Ground Breakers: Wartime volatility sends nickel price parabolic
Mining
Nickel did this yesterday.
WTF? #Nickel jumps to record high as supply risk sparks short squeeze. pic.twitter.com/waMx17vOdL
— Holger Zschaepitz (@Schuldensuehner) March 8, 2022
As of this morning the gain on nickel’s three month LME contract, the most traded contract for the metal used in the production of stainless steel and lithium ion batteries, was up a barely believable 76% to US$51,000/t.
At more than US$17,000/t, it was the largest single day gain for the metal in the LME contract’s history. By a country freaking mile.
#Nickel’s move today was like 30 standard deviations. One of the most unlikely events ever in financial market history. A black swan of black swans!
— Mark Thompson (@METhompson72) March 7, 2022
These are levels not seen since 2007 when, amid a historic boom in Chinese economic growth, nickel scaled heights above US$54,000/t.

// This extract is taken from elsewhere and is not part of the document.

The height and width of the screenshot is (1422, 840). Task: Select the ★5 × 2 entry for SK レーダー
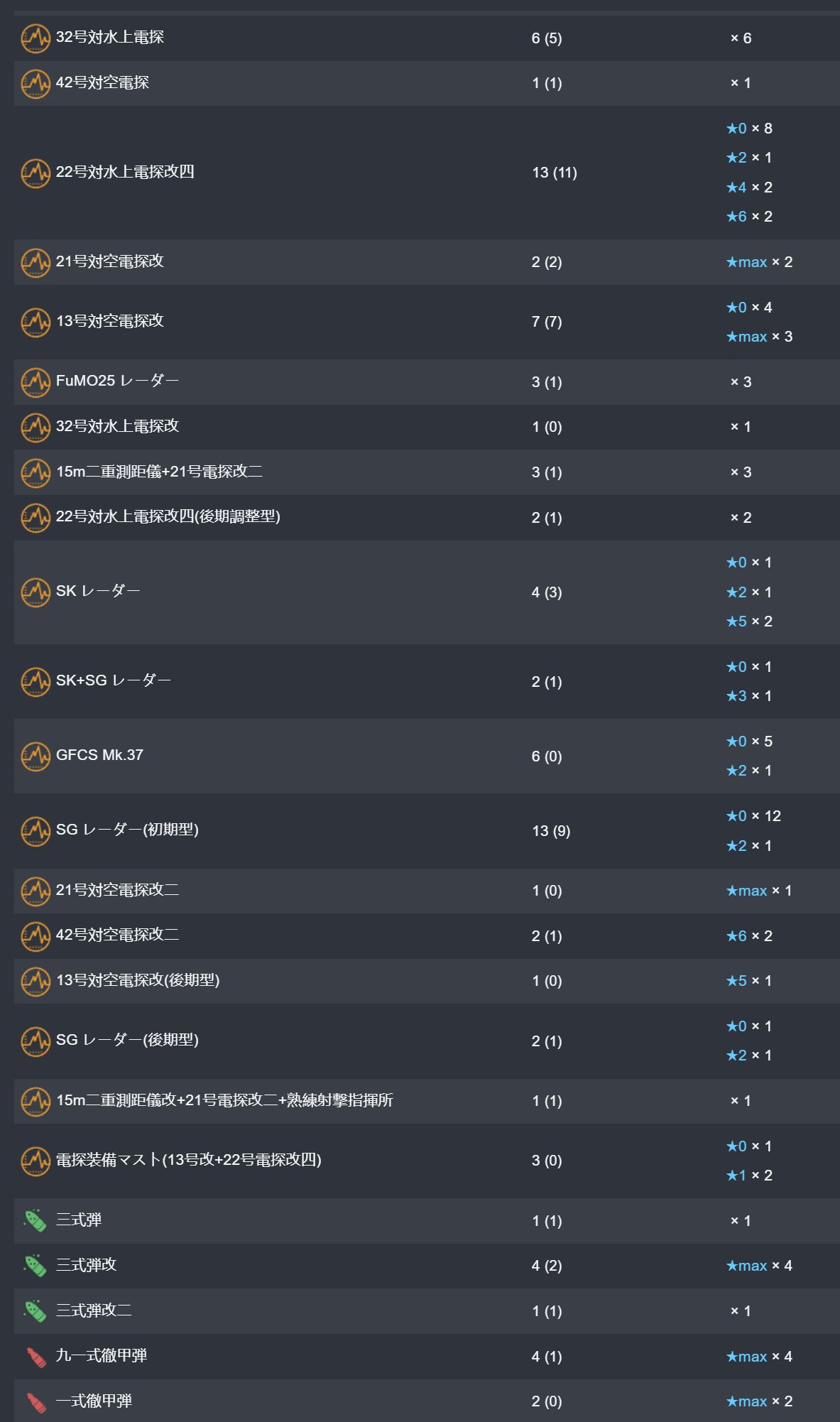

That year BHP’s Nickel West division, just two years removed from the miner’s $9.2 billion takeover of Australia’s first nickel giant Western Mining Corporation, made a larger profit than its iron ore business.

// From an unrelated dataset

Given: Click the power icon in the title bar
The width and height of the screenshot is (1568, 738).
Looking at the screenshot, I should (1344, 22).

BHP (ASX:BHP) produces so much iron ore now that even at current prices that would be impossible – at around US$160/t iron ore is also not far off historic highs.
But it does shine a positive light on the mining behemoth’s decision to keep its nickel assets in the fold a few years ago, having initially promised staff it would close the division down by the end of the last decade in 2014 when not a single company wanted to buy it.
Russia’s war with Ukraine is the straw that broke the camel’s back on the extraordinarily volatile metals prices seen in recent days.
Nickel’s salvation has been its new found use as a metal for lithium ion batteries used by electric vehicle makers like Tesla, a previously insignificant slice of nickel demand which is growing by the day.
That has seen stocks of class 1 nickel like nickel sulphate and nickel briquettes deplete, with the London Metals Exchange falling to its lowest inventory levels since 2019 earlier this year.
Russia’s Norilsk Nickel holds a 17% share of the supply of class 1 nickel as the world’s largest nickel sulphide producer, making it a key cog in the battery supply chain.
Fears of sanctions or boycotts of Russian nickel have driven price fears, something that will increase demand for Australian nickel.
“Australia accounts for 6-7% of global nickel supply, and like Russia, has a more pronounced impact onclass 1 nickel supplydue to the type of deposits mined from Australia,” Commbank’s Vivek Dhar said.
“Mined nickel supply from Australia is expected to grow 36% from 2020-21 to 2022-23, above the pace of growth in global nickel supply.
“High nickel prices, the demand prospects of EV batteries and the high reliability and low geopolitical risk of Australia nnickel supply may see Australian nickel production grow more strongly than expected this decade. For now, nickel is a very small share of Australia’s export offering, accounting for ~0.8% of Australia’s goods and services exports in 2020-21.”
Ironically, record prices for nickel, met coal, copper, palladium and a bounce in gold in the direction of US$2000/oz did little to bring joy to mining companies on the ASX today, with the volatility of the price spiral drawing timidity from investors.
Major nickel stocks BHP, Mincor (ASX:MCR), Panoramic (ASX:PAN), Poseidon (ASX:POS), IGO (ASX:IGO) were in the red or largely unmoved. Indonesian-based Nickel Mines (ASX:NIC) was down almost 5%.
Small caps were a different story with Estrella (ASX:ESR) up more than 20% on high grade nickel sulphide assays, with Azure Minerals (ASX:AZS) and Widgie Nickel (ASX:WIN) also big gainers.